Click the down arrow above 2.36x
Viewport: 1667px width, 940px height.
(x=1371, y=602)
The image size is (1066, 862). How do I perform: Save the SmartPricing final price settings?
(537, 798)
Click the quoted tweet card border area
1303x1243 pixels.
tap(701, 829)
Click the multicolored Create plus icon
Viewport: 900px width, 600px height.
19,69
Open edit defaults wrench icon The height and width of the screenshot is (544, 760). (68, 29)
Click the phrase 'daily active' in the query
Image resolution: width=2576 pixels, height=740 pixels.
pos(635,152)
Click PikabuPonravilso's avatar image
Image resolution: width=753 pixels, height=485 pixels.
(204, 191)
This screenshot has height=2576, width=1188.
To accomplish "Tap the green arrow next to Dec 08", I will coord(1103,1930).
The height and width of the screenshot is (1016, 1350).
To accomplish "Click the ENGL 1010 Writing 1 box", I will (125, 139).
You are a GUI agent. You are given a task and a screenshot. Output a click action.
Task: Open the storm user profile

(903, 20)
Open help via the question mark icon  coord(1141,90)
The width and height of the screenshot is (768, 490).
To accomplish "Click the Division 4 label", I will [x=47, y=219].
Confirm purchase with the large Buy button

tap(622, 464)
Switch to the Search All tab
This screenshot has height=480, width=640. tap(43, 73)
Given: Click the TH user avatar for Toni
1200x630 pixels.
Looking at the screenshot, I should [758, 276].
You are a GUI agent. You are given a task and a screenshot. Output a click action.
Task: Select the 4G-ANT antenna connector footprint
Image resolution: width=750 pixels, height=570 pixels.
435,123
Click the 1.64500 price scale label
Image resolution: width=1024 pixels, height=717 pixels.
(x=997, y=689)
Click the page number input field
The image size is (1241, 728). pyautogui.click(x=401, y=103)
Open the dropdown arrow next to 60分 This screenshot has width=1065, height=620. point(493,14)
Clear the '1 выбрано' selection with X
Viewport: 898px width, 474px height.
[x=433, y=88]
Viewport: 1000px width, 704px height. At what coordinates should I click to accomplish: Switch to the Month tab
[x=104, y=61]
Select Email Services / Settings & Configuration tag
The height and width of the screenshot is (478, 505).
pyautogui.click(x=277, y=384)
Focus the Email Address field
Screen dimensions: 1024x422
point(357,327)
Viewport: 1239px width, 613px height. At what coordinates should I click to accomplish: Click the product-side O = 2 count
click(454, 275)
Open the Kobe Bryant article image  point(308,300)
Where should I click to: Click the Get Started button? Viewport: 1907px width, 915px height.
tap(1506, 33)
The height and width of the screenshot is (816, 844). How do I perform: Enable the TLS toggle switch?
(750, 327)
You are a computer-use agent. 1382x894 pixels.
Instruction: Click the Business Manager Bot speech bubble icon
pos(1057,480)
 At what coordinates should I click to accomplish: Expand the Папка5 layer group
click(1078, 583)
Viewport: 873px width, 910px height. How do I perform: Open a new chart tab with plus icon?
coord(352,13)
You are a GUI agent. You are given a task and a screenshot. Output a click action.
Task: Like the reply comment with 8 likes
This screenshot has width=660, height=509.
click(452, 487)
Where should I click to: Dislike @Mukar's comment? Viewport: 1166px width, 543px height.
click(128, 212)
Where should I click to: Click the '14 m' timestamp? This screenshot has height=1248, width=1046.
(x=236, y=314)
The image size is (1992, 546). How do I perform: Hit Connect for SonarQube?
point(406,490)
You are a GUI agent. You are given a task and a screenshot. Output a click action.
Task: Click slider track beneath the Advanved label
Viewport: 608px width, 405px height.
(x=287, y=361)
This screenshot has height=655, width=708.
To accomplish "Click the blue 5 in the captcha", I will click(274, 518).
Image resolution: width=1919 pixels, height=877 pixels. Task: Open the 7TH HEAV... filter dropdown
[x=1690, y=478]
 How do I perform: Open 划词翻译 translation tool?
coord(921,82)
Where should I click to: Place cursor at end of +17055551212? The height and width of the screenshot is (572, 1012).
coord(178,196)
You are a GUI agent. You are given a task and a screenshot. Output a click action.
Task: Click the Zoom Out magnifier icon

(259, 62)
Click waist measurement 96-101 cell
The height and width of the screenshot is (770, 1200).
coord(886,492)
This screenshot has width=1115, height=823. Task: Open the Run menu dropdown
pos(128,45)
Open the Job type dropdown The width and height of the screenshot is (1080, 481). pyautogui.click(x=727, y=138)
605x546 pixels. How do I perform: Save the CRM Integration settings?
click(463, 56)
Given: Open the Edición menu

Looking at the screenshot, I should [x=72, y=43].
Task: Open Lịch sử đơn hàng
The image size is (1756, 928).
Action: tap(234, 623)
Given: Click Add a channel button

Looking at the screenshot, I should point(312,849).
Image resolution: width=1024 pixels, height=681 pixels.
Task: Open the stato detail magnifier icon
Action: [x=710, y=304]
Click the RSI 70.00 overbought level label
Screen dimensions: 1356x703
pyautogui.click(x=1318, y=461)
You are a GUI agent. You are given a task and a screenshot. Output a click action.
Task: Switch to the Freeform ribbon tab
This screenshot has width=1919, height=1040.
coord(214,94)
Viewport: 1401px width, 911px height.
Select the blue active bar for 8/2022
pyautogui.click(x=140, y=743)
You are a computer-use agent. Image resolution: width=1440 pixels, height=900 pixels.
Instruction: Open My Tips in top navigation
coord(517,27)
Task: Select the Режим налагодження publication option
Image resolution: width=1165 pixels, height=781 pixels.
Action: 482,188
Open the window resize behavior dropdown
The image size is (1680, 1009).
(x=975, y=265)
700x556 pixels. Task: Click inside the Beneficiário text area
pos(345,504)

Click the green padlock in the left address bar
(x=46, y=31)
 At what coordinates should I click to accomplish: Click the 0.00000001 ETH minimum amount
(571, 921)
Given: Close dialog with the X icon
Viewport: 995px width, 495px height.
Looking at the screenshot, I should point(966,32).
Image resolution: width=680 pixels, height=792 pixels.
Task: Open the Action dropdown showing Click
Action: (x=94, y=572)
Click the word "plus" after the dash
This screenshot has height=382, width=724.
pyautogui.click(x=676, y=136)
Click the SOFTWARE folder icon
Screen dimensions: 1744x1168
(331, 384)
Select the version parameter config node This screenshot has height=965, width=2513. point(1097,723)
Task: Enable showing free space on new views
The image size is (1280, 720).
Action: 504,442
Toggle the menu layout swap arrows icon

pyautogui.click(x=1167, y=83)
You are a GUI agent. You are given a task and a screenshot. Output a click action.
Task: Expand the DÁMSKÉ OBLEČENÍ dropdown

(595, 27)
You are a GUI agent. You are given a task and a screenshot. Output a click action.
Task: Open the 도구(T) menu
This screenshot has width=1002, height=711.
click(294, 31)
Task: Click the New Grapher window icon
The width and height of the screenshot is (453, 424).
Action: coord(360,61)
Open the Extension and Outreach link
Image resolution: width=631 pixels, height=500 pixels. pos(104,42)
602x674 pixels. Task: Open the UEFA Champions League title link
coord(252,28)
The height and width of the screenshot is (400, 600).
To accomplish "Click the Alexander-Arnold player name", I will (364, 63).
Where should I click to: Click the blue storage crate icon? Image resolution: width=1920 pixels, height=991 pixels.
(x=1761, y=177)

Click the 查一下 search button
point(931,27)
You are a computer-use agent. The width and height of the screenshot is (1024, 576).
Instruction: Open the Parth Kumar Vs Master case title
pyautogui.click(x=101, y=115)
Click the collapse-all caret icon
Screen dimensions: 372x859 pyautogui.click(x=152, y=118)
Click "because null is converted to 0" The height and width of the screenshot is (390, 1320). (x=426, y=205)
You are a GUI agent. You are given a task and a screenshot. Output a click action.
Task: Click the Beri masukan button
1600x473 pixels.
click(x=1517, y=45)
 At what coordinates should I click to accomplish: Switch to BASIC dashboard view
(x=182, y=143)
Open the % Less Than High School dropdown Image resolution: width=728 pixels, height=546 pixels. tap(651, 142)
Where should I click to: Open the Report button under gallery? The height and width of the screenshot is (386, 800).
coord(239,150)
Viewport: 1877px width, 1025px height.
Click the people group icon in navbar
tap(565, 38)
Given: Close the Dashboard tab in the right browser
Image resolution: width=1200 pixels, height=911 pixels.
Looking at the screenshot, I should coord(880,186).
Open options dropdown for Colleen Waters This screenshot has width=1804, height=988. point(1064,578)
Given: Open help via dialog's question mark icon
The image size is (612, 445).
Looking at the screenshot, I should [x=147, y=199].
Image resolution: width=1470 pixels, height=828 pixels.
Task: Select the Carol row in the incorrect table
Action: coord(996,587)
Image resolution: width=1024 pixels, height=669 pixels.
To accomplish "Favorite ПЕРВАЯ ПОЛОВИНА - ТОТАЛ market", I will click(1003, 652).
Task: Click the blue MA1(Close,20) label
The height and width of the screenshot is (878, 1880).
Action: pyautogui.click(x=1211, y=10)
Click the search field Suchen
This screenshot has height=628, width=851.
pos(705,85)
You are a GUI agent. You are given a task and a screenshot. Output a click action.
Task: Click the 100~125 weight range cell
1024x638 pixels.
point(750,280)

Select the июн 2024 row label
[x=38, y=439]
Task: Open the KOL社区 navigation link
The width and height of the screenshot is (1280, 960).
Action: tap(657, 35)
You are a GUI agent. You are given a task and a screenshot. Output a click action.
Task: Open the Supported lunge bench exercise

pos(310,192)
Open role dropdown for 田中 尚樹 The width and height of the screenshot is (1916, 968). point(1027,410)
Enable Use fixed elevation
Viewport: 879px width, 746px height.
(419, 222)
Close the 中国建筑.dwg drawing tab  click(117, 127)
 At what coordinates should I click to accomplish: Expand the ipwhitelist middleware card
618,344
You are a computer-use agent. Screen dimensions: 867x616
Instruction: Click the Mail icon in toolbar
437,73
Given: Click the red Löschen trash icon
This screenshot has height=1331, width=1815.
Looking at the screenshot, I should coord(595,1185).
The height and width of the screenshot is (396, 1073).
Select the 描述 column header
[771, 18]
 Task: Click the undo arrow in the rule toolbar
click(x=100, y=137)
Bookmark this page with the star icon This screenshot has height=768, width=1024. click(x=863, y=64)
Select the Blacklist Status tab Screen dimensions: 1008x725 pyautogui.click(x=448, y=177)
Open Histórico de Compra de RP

• **ASSIGNED TASK**
Of all the entries above, retype exactly the lines from the line with "Open the % Less" to the line with "Task: Click the blue MA1(Close,20) label", both included, and no others.

• **REPLY**
Open the % Less Than High School dropdown Image resolution: width=728 pixels, height=546 pixels. tap(651, 142)
Where should I click to: Open the Report button under gallery? The height and width of the screenshot is (386, 800).
coord(239,150)
Viewport: 1877px width, 1025px height.
Click the people group icon in navbar
tap(565, 38)
Given: Close the Dashboard tab in the right browser
Image resolution: width=1200 pixels, height=911 pixels.
Looking at the screenshot, I should coord(880,186).
Open options dropdown for Colleen Waters This screenshot has width=1804, height=988. point(1064,578)
Given: Open help via dialog's question mark icon
The image size is (612, 445).
Looking at the screenshot, I should [x=147, y=199].
Image resolution: width=1470 pixels, height=828 pixels.
Task: Select the Carol row in the incorrect table
Action: coord(996,587)
Image resolution: width=1024 pixels, height=669 pixels.
To accomplish "Favorite ПЕРВАЯ ПОЛОВИНА - ТОТАЛ market", I will click(1003, 652).
Task: Click the blue MA1(Close,20) label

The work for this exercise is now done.